What He Delivered: Rather than structural change, Trump offered symbolic dominance—substituting emotional loyalty for measurable progress, leaving many of his core voters economically stagnant and institutionally disillusioned. While he enacted some tax reforms and regulatory rollbacks, these benefits were unevenly distributed and often overshadowed by narrative volatility. The promised economic nationalism materialized primarily as trade wars and cultural grievance. Many of his supporters, while emotionally engaged, remained economically vulnerable and politically alienated.
C. American Culture
Behavioral Entrenchment: Identity became behaviorally encoded into partisan tribes, limiting cross-group dialogue and moral empathy. Cultural and political behavior hardened around narrative affiliation, discouraging compromise and common ground.
Civic Erosion: Shared national values and institutional respect were replaced by loyalty signaling and cultural polarization.

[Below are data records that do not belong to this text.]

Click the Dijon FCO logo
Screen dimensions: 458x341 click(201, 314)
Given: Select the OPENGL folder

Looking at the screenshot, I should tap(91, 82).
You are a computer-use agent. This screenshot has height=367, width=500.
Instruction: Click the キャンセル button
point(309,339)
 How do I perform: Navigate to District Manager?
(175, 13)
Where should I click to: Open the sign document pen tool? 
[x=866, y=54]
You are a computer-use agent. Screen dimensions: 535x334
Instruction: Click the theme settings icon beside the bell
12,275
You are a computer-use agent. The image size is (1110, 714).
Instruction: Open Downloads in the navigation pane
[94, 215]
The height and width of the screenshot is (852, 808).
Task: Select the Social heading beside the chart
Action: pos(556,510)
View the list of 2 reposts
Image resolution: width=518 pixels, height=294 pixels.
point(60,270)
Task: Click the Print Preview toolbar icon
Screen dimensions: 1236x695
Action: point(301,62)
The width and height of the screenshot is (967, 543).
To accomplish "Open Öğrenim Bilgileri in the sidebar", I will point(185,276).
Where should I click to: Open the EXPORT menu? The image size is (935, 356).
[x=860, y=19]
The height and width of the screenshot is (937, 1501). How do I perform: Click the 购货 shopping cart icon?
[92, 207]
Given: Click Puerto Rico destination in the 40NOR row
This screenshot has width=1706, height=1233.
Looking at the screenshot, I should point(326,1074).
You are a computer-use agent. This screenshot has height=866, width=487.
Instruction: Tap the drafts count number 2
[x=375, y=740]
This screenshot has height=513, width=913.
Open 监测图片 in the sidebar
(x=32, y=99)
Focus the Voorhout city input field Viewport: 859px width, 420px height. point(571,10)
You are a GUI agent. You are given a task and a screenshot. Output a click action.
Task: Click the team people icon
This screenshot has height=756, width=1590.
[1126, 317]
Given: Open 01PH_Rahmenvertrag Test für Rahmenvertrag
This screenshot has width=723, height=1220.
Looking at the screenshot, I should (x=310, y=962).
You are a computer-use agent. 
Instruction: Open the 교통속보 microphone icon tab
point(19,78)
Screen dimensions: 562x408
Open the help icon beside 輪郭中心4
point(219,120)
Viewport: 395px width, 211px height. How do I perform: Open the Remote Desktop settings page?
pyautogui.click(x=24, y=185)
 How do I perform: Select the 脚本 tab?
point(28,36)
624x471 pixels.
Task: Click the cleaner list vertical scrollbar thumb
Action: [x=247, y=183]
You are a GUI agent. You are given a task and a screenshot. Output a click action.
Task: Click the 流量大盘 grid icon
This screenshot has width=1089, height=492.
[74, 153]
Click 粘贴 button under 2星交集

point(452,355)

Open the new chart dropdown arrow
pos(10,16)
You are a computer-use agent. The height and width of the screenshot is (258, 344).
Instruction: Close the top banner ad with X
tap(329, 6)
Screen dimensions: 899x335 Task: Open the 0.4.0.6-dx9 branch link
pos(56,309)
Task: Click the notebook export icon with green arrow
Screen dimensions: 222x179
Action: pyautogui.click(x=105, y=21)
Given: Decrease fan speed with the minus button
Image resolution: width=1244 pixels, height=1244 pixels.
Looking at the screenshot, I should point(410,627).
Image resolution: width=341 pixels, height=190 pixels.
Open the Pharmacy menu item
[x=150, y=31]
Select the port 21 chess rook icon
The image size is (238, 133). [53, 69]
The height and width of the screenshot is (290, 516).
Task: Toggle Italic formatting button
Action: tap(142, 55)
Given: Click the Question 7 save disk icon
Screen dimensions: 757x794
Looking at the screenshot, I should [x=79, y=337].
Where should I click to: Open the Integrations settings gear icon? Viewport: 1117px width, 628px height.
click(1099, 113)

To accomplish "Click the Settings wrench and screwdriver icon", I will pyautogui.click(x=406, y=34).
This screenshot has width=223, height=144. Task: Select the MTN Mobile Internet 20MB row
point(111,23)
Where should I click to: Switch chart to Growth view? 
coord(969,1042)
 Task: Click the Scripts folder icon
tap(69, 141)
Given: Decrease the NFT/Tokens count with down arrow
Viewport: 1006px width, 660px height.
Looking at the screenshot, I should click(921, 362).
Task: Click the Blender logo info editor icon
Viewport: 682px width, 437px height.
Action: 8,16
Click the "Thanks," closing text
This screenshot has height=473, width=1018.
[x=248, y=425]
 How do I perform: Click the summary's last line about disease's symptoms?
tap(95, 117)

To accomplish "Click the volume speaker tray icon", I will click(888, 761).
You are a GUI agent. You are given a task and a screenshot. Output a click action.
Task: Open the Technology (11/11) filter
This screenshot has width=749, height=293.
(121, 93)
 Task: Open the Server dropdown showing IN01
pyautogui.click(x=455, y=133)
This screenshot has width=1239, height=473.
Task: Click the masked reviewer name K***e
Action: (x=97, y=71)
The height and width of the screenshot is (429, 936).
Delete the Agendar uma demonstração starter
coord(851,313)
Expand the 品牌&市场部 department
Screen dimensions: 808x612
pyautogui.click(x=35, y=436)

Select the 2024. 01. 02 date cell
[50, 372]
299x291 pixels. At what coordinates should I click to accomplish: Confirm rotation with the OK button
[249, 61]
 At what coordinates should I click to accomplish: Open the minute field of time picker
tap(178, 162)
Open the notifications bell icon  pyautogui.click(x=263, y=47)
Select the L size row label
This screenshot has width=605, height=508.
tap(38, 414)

Constant defiance became a governing norm, weakening democratic expectations over time. This shift diluted expectations of integrity in public leadership.
Taken together, the economic, perceptual, and cultural effects of CNG reflect a comprehensive reprogramming of American public life. Rather than stabilizing national systems, Trump’s model activated a permanent state of polarization and uncertainty—replacing the rule-based mechanics of free market governance with a volatility economy built on symbolic control.
VI. Narrative Economics Vision Simulation: Presidential Governance Profiles
To visualize the institutional effects of Coercive Narrative Governance (CNG), MindCast AI applied its NarrativeEconomicsVision framework to simulate and compare five U.S. presidential administrations. These simulations quantify the relationship between narrative volatility, institutional alignment, and moral integrity using calibrated CDT metrics. The charts below highlight (1) the escalating volatility of political narratives, (2) the weakening alignment between institutions and public trust.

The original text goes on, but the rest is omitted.